1,000 Marbles, A Year Late

There are so many things floating around in my head tonight that I want to write about. Here is the one that has percolated to the top. It is a message I should have shared with seven people a year ago.


In October 2009, a day or two after being given a nice “Boss’s Day” card from my staff, I was informed that I was being transferred from my position as Director of Customer Service at Healthy Kids to Director of Health Plan Services and Contract Management. One thing the change meant was leaving behind seven people who had reported to me; in my new position I do not directly supervise anyone. 
I had a “plan” for closure. I wanted to take them all to lunch, give them a little jar of marbles, and give them a copy of A Thousand Marbles, and, in so doing, create a moment of transition, a time in which I could say goodbye and share some time with them as this reporting relationship ended. I never did that. As personal expenses mounted, I couldn’t afford to take everyone to lunch (or so I thought). One thing led to another and before I knew it, a full year had passed and I had never formally done anything. It comes up in my mind as I pass them in the hall every day, and when they pass me on their way to talk to their new supervisor. 
I do want to point out that one thing that has struck me the most about this transition is the mixture of complete relief at the freedom that comes from not being responsible for seven other people’s professional environment and, conversely, utter loss at the void that comes from not having a leadership role in seven other people’s professional journeys. As much as I struggled with the intense demands of coordinating so many moving parts in our organization, I also felt a very deep desire to help these people move toward finding their professional and personal “bliss”. 

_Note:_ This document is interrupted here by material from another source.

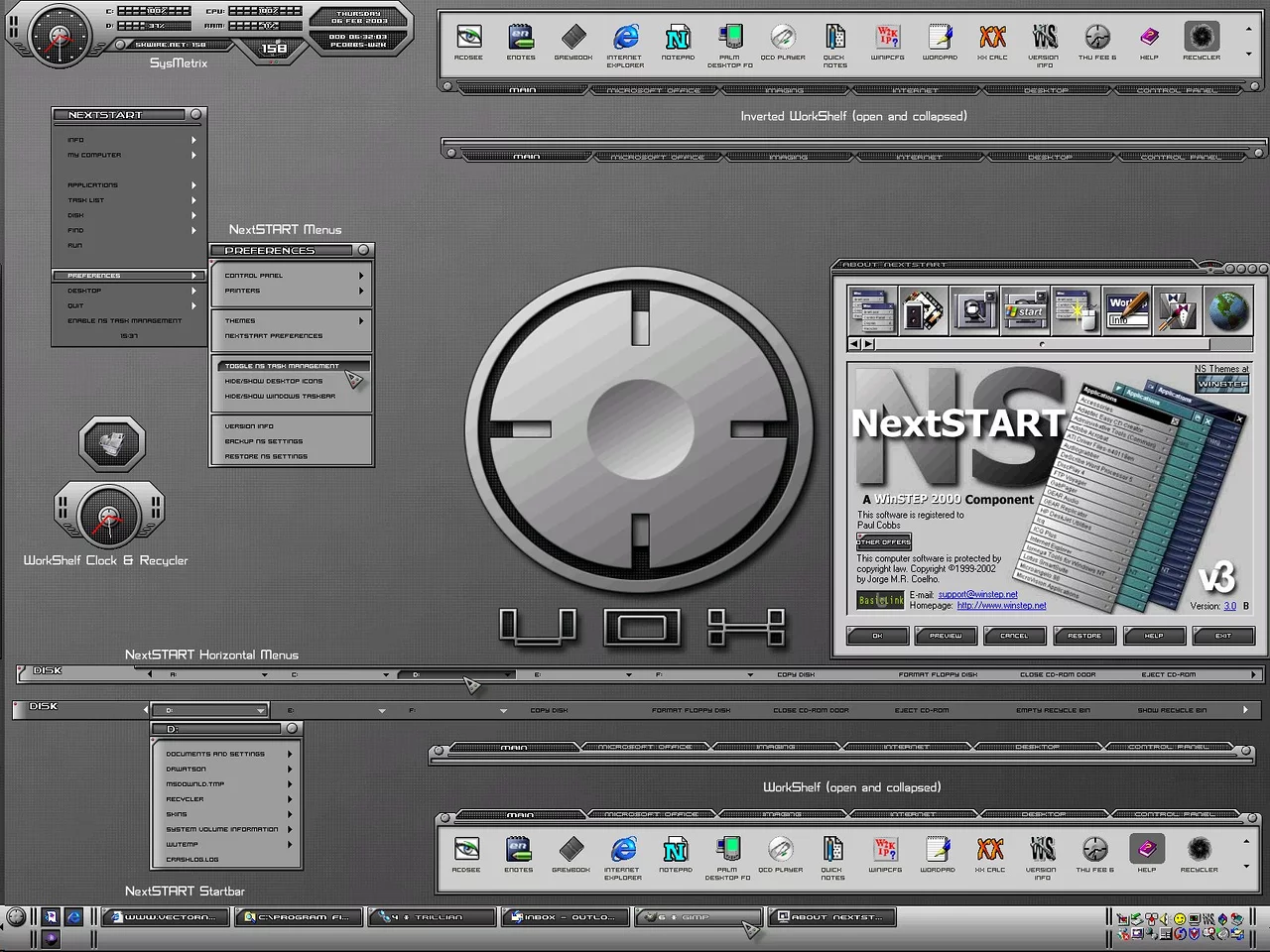Click the icon strip horizontal scrollbar in About dialog
The width and height of the screenshot is (1270, 952).
click(1042, 344)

To those people, here is a taste of what has gone unsaid:

I love this place and this cause. I have loved it since I first got “in the loop” of this concept way back in 1991, before the first child was ever enrolled. I have not been the kind of supervisor I wanted to be – I wanted to be the kind of supervisor I look up to the most – one who understands enough of the details about what we do that they can converse intelligently about it but also one who has the management skills to help people want to be the best they can be and not operate out of a position of fear. I believe in being proactive rather than reactive. I believe that people respond to many different types of incentives, not just financial. I believe that people need to understand how their responsibilities fit in to the big picture. I believe that every employee of Healthy Kids and its contractors does a better job if they have met one of our beneficiaries or have somehow “walked in those shoes.”  It made me proud when employees said how much they enjoyed and took pride in working through the challenging process of developing custody procedures. I felt hopeful about the dialogue we were having as I was sharing the results of my 360 evaluation and the feedback you were giving me about how I could be a more effective leader. I loved sharing various pieces of writing and videos I had run across that I thought may help you like what you did better. 

To summarize, I think there were things I did well as a supervisor and things that I did abysmally. I hope you know that I hold a deep respect for each of you as individuals and want the best for you. 

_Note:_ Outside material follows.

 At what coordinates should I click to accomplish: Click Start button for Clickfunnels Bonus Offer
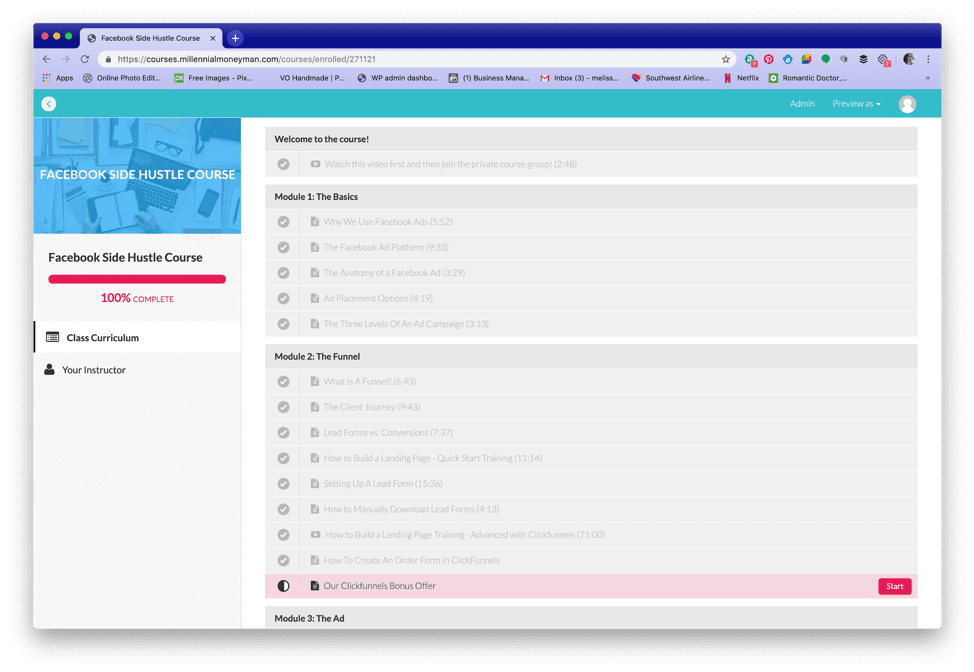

One of my favorite statements about work, by Hugh MacLeod, is contained on a Gaping Void cartoon that I have taped to my door: 

You don’t have to get a job with a famous company or hot-shot industry in order to have a spectacular career. You just have to do what you do with reverence.
I believe that loving what you do enough that you approach it with reverence is half of the equation for a happy life. I wish each of you this happiness and thank you for the privilege of having been your supervisor.

4 thoughts on “1,000 Marbles, A Year Late

  1. Change is inevitable. Sometimes it catches us by surprise, sometimes not. Either way, it is natural to feel that not every rock was turned. We adapt to our new environment with hope of making a difference too.

    Cheers to you.


  2. Hi Friend,

    Thanks for commenting on my blog for Michael Hyatt. I read your post with interest…

    Why don't you take them out for lunch now? Would that be possible? I am sure you still have influence… the fact that you havn't forgotten them makes it all the sweeter.